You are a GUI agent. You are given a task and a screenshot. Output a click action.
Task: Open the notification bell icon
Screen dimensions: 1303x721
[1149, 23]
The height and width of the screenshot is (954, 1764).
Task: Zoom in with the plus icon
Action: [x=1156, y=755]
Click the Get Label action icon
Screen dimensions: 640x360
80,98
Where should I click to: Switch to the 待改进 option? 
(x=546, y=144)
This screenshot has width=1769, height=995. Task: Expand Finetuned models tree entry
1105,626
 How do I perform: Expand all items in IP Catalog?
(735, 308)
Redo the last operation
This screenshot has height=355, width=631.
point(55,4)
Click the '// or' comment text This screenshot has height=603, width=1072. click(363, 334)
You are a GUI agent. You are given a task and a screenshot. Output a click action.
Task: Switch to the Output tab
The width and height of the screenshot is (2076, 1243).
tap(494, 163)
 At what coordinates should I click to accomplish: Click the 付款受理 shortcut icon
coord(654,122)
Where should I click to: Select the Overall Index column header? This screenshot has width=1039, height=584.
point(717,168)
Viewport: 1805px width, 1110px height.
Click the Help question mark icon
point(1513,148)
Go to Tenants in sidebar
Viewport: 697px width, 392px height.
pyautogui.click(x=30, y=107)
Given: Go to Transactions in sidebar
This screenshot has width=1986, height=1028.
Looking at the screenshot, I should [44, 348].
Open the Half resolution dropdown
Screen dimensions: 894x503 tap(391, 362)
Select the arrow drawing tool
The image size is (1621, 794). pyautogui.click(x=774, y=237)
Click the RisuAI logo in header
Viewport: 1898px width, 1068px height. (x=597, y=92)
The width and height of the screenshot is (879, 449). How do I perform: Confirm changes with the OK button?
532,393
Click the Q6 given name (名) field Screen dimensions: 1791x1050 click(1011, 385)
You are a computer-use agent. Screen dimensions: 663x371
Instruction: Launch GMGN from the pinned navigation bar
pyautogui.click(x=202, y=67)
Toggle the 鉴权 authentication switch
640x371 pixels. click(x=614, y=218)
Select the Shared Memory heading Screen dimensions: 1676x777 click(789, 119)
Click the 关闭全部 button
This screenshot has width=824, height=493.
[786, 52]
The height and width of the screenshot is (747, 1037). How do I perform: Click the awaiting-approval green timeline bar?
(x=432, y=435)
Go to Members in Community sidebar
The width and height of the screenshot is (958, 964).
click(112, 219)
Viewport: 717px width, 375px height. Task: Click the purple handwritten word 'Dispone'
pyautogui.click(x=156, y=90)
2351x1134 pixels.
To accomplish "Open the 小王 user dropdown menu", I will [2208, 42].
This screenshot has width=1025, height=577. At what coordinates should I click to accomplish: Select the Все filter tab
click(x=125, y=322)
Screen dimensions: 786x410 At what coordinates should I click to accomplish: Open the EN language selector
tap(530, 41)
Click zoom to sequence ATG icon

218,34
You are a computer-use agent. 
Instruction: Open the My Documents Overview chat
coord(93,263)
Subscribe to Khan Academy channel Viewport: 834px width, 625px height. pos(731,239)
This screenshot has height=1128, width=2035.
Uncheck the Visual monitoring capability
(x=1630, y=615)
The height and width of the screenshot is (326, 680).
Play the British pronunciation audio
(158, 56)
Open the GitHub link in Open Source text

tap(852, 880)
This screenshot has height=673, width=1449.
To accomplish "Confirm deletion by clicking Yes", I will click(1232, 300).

**Your objective**
Among the entries above, find the line with "The width and height of the screenshot is (879, 449)." and the line with "Select the Shared"; give again exactly these two lines and all lines between them.

**Solution for this exercise**
The width and height of the screenshot is (879, 449). How do I perform: Confirm changes with the OK button?
532,393
Click the Q6 given name (名) field Screen dimensions: 1791x1050 click(1011, 385)
You are a computer-use agent. Screen dimensions: 663x371
Instruction: Launch GMGN from the pinned navigation bar
pyautogui.click(x=202, y=67)
Toggle the 鉴权 authentication switch
640x371 pixels. click(x=614, y=218)
Select the Shared Memory heading Screen dimensions: 1676x777 click(789, 119)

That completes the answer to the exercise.